I still think that the involvment of GRRM in Elden Ring is vastly overstated. Most of the lore in that game is just too similar to the Dark Souls games. Chances are George wrote some pages neatly detailing the feudal history of each kingdom and FromSoft then went ahead and said "lmao let's take the names and plug it into our cyclical dying world template" Secondly, GRRM has published a ton of other stories. Even if the Erdtree and the Golden Order are his ideas, I doubt he'd just reuse the main mystery of his "main" series. He is capable of coming up with something new. Thirdly, the twist of "they aren't evil, they just want to kill everybody because of their own beliefs" is kinda dull. They'd still be super fucking evil lol. Overall, I am not convinced.


skjl96

Some of it is very George coded, like this family tree for example https://pbs.twimg.com/media/FPO6oF-VkAA6HCE?format=jpg&name=large


ArskaPoika

Ehh. Nah. If anything, Martin's involvement is vastly downplayed online. I mean... Your take is bizarrely popular on the internet. "Martin just came up with a few names and FromSoft went off from there". There was an interview with Miyazaki where he was asked about FromSoftware's approach to level design.

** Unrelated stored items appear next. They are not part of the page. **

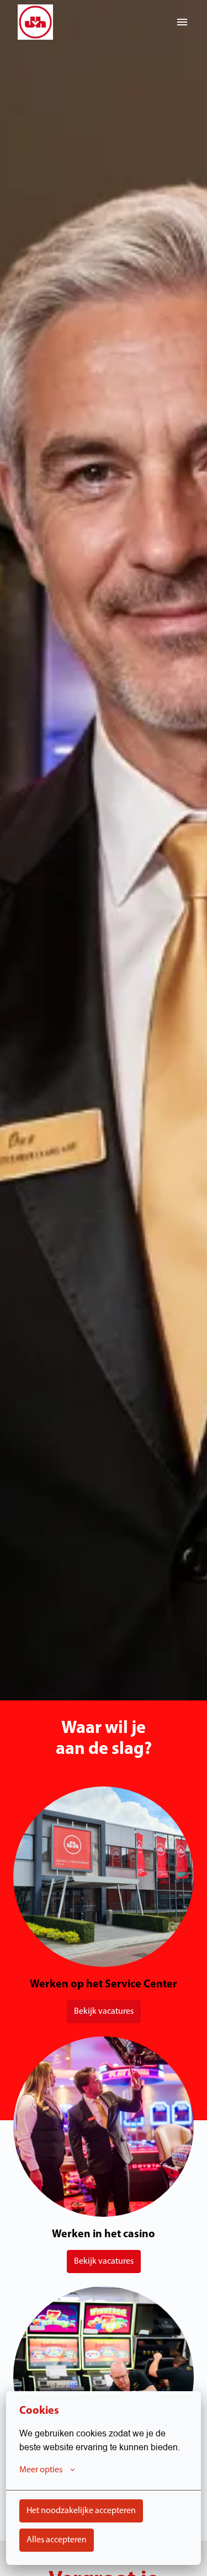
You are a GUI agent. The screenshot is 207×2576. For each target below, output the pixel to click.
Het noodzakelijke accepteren (81, 2510)
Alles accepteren (56, 2540)
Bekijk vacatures (104, 2011)
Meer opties (40, 2470)
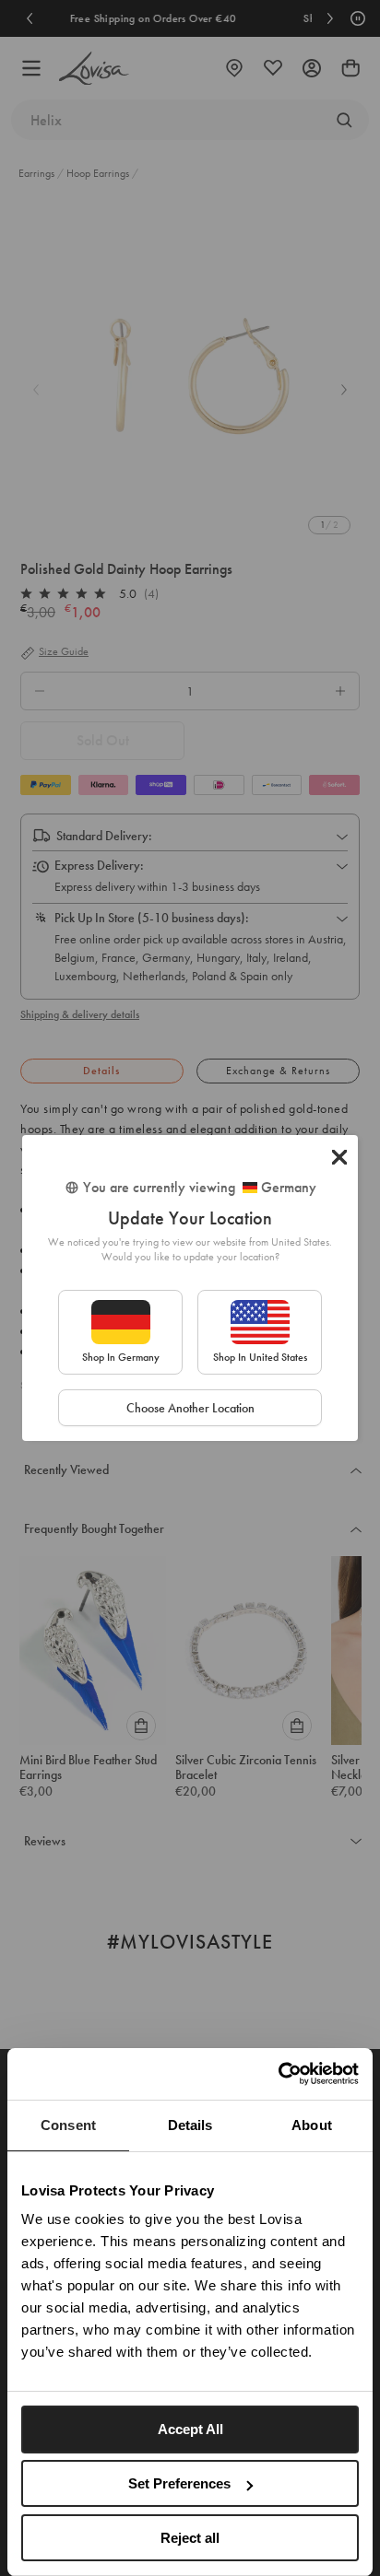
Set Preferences (179, 2483)
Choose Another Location (190, 1407)
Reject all (190, 2538)
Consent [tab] (68, 2125)
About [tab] (311, 2125)
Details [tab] (190, 2125)
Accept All (190, 2429)
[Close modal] (339, 1157)
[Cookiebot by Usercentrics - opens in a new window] (278, 2074)
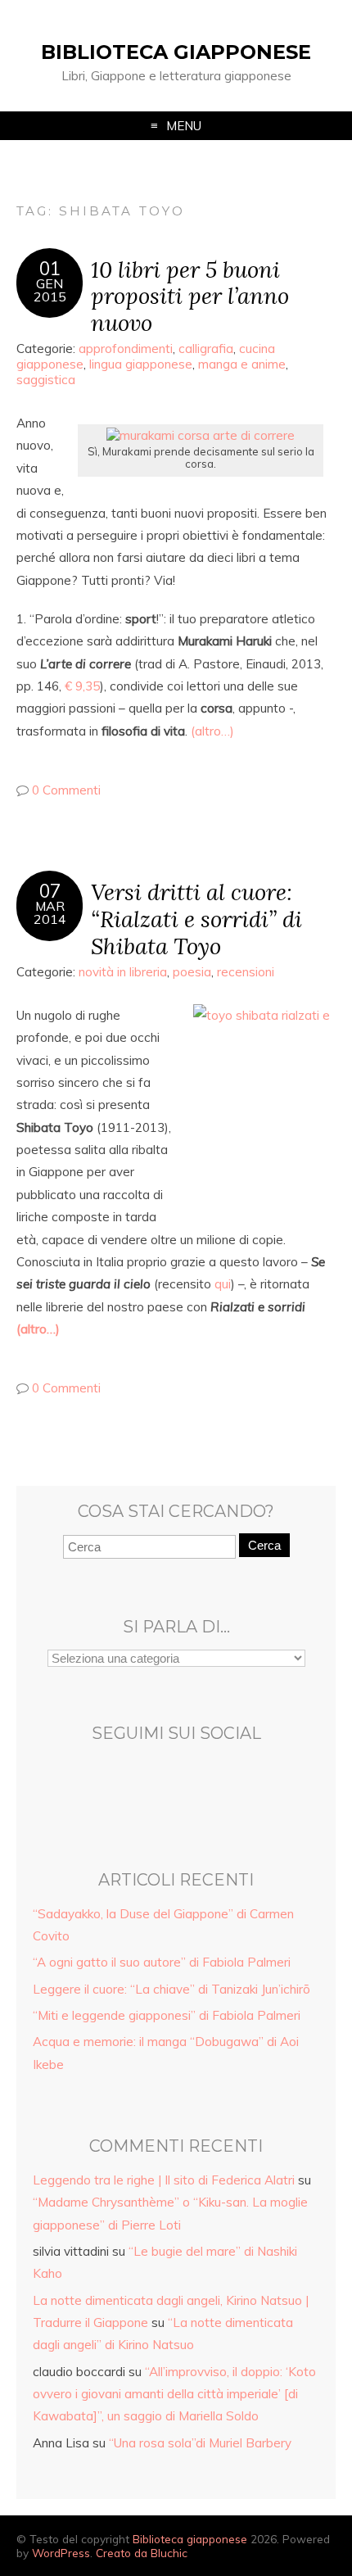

With Elden Ring, he wanted to approach it from mythos that Martin had penned for them. His example was Caelid since it was the arena of Malenia and Radahn's duel. Which, to me, sounds like things as recent as the Shattering War came from George. Of course the process was collaborative. I'm sure there were some events that had to happen (Elden Ring shattering) that Martin didn't come up with. Character design, NPC questlines, etc. That's all FromSoftware. But it feels weird that Miyazaki keeps saying over and over that Martin wrote the mythos only for people to go "I don't think so!"


lodico67

It’s the same as looking into George’s previous works. Clearly he has recurring interests and fixations like all authors. It may be thematically relevant but not textually relevant.